(Collected data entries)
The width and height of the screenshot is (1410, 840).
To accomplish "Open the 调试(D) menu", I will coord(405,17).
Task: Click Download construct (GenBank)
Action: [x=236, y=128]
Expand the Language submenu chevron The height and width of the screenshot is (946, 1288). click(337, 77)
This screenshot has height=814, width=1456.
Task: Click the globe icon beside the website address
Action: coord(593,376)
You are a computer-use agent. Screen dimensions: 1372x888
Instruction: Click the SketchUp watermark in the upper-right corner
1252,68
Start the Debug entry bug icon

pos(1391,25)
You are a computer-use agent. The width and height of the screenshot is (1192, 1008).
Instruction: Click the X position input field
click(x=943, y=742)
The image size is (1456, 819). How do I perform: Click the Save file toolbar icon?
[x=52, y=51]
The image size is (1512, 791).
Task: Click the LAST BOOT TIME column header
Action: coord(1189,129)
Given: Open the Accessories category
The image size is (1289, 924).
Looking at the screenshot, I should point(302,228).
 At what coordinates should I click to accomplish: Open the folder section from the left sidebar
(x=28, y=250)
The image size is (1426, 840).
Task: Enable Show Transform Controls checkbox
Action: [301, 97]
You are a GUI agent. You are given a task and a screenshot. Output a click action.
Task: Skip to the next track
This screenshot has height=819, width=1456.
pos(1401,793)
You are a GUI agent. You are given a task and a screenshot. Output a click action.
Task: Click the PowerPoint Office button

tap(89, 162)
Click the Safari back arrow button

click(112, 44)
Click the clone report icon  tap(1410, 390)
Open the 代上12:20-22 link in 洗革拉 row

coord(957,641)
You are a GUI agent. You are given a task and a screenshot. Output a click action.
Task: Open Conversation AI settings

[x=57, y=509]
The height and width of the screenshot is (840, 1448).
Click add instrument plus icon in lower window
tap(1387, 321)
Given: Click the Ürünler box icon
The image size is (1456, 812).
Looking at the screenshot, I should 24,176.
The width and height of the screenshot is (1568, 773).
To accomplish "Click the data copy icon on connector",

§ **Task directions**: Nothing should appear in the output except the lines from the one with "Open the 代上12:20-22 link in 洗革拉 row" through the end of the records above, copied exactly.

§ **Answer to this task**:
Open the 代上12:20-22 link in 洗革拉 row

coord(957,641)
You are a GUI agent. You are given a task and a screenshot. Output a click action.
Task: Open Conversation AI settings

[x=57, y=509]
The height and width of the screenshot is (840, 1448).
Click add instrument plus icon in lower window
tap(1387, 321)
Given: Click the Ürünler box icon
The image size is (1456, 812).
Looking at the screenshot, I should 24,176.
The width and height of the screenshot is (1568, 773).
To accomplish "Click the data copy icon on connector",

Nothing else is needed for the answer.